The research team conducted a retrospective review of the medical charts of 251 patients treated with therapeutic hypothermia after cardiac arrest from 2007 through 2014 in the cardiovascular intensive care unit at Vanderbilt University Medical Center, Nashville, USA. The analysis includes 107 patients who survived and awoke from coma. It excludes those who were persistently comatose or died before discharge from the intensive care unit.

The results indicate all patients included in the study experienced at least one day of delirium between rewarming and subsequent discharge from the intensive care unit.

Jeremy Pollock is lead author of the study. He is a fellow in the division of cardiovascular medicine at the University of Maryland Medical Center, Baltimore, USA.

“The high prevalence of delirium in this population calls for a need to better understand the relationship between delirium and long-term outcomes in these patients,” he says. “We need to improve the survival rate for patients who experience sudden cardiac arrest.”

The researchers examined risk factors both before and after resuscitation that they hypothesised could influence the duration of delirium.
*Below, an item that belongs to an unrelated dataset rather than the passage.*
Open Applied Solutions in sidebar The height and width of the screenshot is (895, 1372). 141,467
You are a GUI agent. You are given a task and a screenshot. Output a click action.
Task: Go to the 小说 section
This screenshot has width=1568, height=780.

Among prehospital risk factors, they found age and longer times from initiation of CPR to return of spontaneous circulation were associated with increased duration of delirium.

Among risk factors after resuscitation, they found that higher total doses of propofol while comatose were protective against delirium in this cohort, and further study is needed to understand whether outcomes differ if delirium occurs with or without sedation.

The researchers caution that these findings are limited to this unique cohort and may not be generalisable to different populations. The degree of injury that cardiac arrest induced, the tremendous swings in metabolism from therapeutic hypothermia, and the large doses of psychoactive medications all most likely contributed to the higher prevalence.

The researchers call for further prospective research to understand the relationship between sedative and paralytic choice during therapeutic hypothermia and prevalence and duration of delirium, as well as the relationship between delirium and long-term outcomes in patients treated with therapeutic hypothermia after cardiac arrest.